WHAT TO PRODUCE: Present the listing below as a Markdown table with the columns "Row" and "Line". Give each non-blank line its own numbered row, and omit the pictures.

--- --- ---

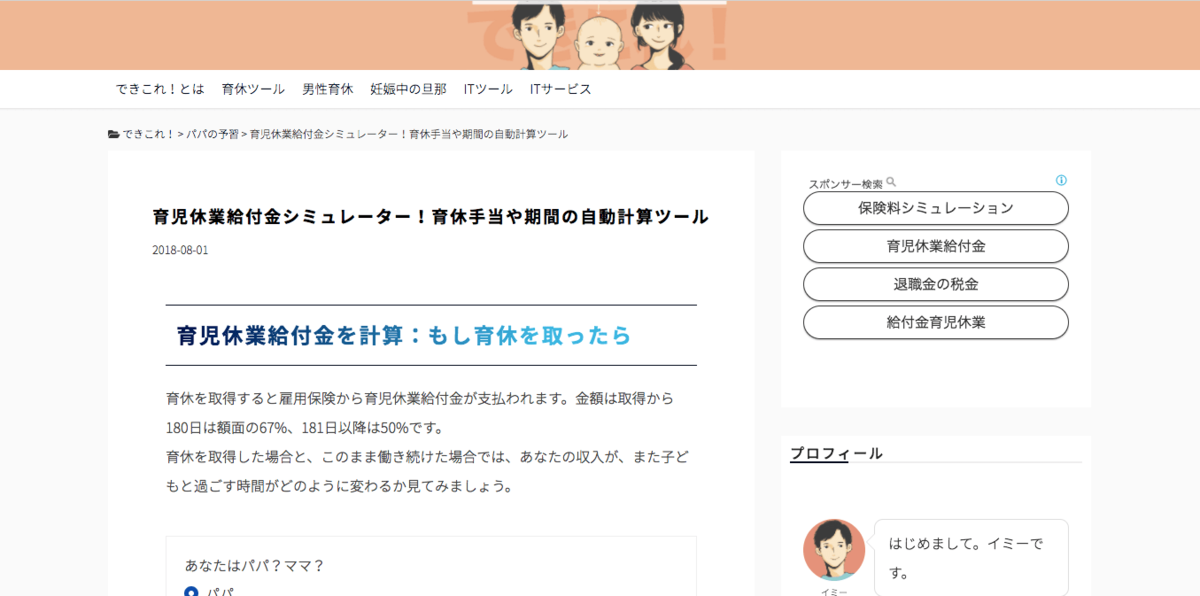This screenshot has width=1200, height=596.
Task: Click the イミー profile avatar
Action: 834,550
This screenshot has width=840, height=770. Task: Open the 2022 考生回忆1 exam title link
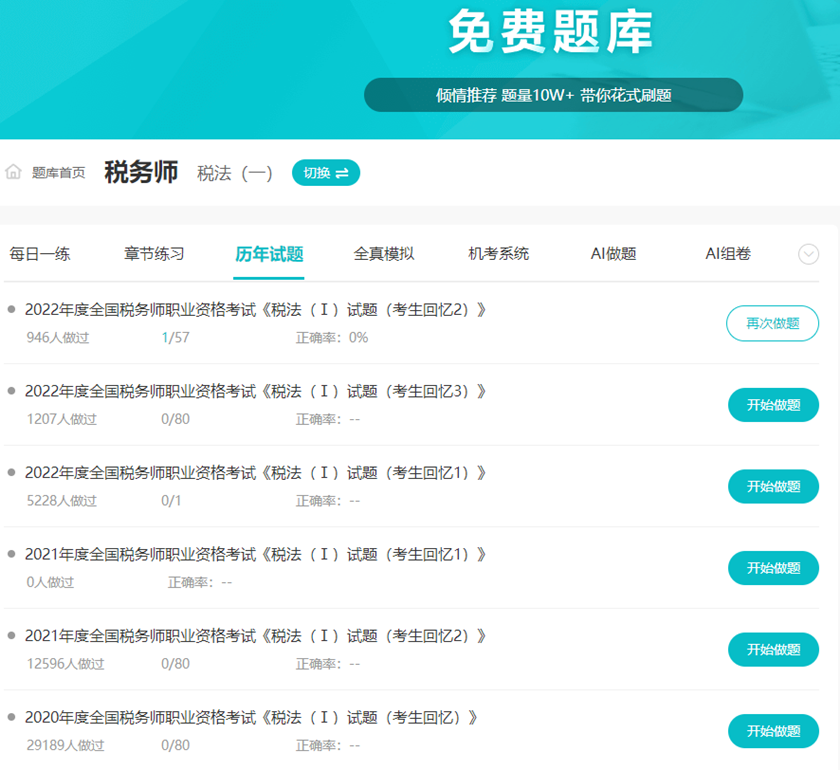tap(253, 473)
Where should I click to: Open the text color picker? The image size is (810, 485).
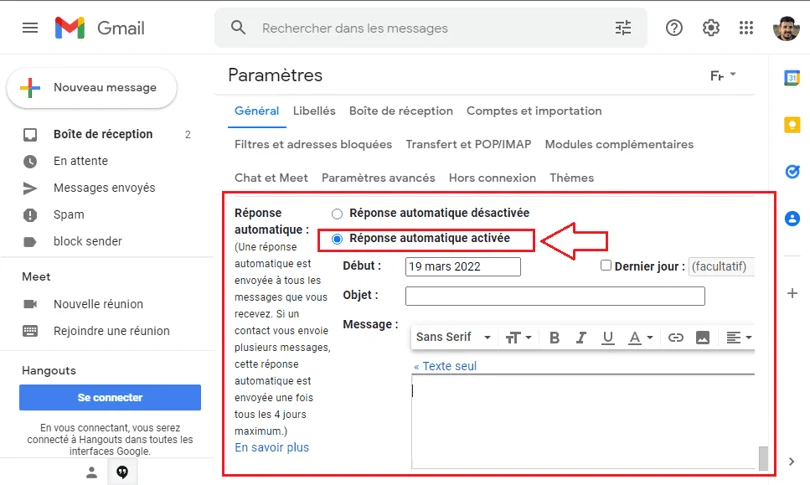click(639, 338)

--- --- ---

SOLUTION FOR THIS EXERCISE:
| Row | Line |
|---|---|
| 1 | This screenshot has width=1200, height=596. |
| 2 | Task: Click the イミー profile avatar |
| 3 | Action: 834,550 |
| 4 | This screenshot has width=840, height=770. Task: Open the 2022 考生回忆1 exam title link |
| 5 | tap(253, 473) |
| 6 | Where should I click to: Open the text color picker? The image size is (810, 485). |
| 7 | click(639, 338) |